In the current political climate, where the Republican presidential front-runner has whipped up fervor against undocumented Mexican immigrants -- often based on economic arguments -- the reality is that China and India have overtaken Mexico as the largest sources of all new immigrants, legal or otherwise, in the U.S.

According to a new Associated Press report, recent U.S. Census Bureau research shows that a shift that has been taking place for years has finally, officially come to fruition: China and India are the heaviest sources of migration into the U.S.

In fact, in 2013, China led as the top source of all immigrants, documented and undocumented. 147,000 Chinese migrants arrived on U.S. shores. In second place was India, with about 129,000 new immigrants. Both topped Mexico's 125,000 for that year.

Mexicans immigrants still make up the largest group of foreign-born people in the U.S. After a decade leading the charts of documented and undocumented immigrants -- in 2000 for example, Mexico was far and away the biggest source of immigrants to the U.S. with 402,000 immigrants, compared to 84,000 each, at most, for China and India -- Mexicans make up more than 25 percent of foreign-born people living in the U.S.

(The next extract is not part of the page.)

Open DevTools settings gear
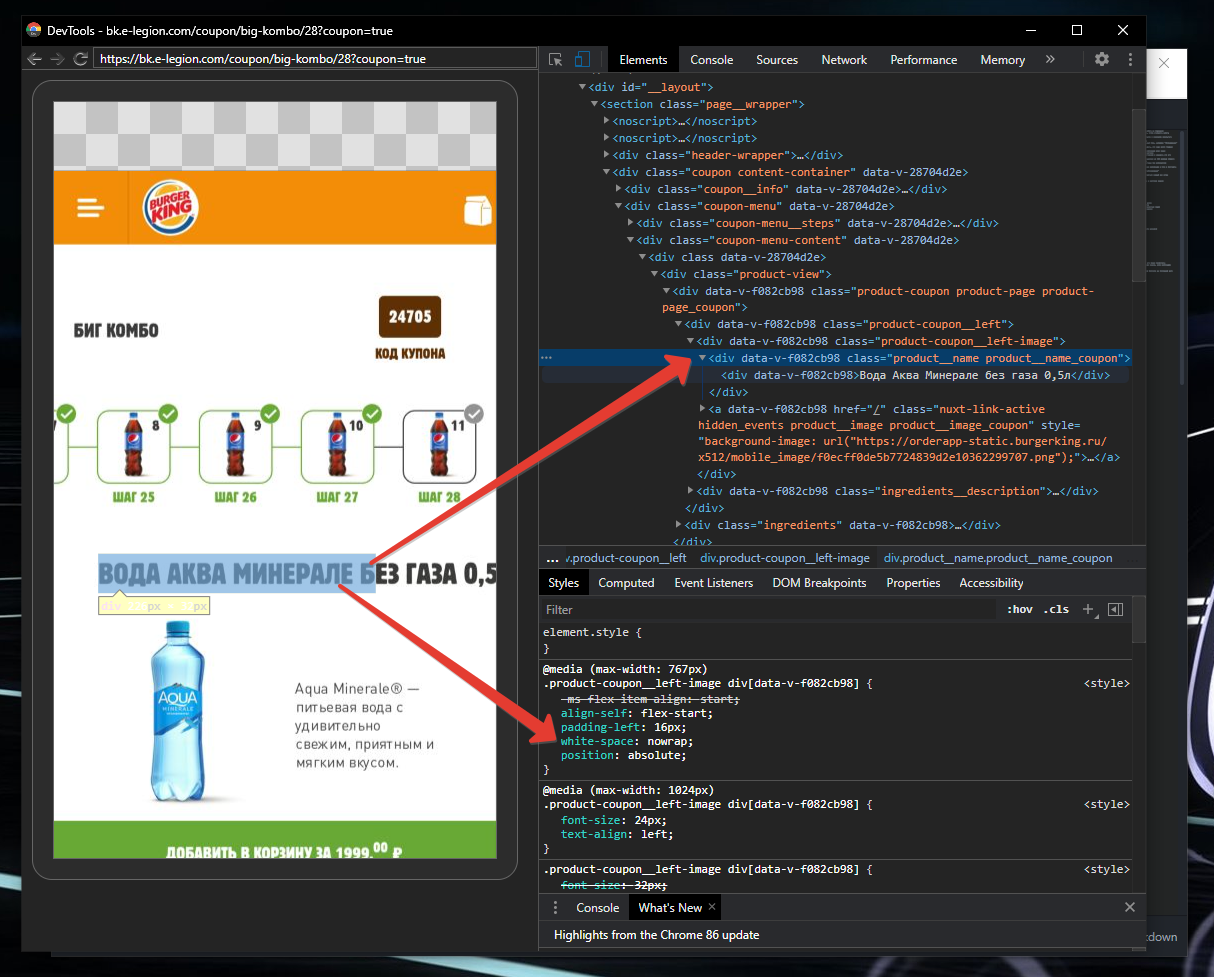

The drop in top immigration status for Mexico, according to experts, is due to a "dramatic plunge in illegal immigration," as AP put it.

As we previously reported, in 2012, Mexico and China were about tied for the top source of immigrants to the U.S., both at about 125,000 that year. That's because, despite the political focus on Mexico during the presidential primaries, immigration has been sharply increasing over the past ten years not from Mexico, but China, India, and other Asian countries like South Korea.

Latinos, however, will not be overtaken as the largest, or largest-growing minority group in the U.S., according to deputy director of the U.S. Immigration Policy Program for the Migration Policy Institute, Marc Rosenblum. "We're not likely to see Asians overtake Latin Americans anytime soon (in overall immigration population)," said Rosenblum to the AP.

"But we are sort of at the leading edge of this transition where Asians will represent a larger and larger share of the U.S. foreign-born population," he added.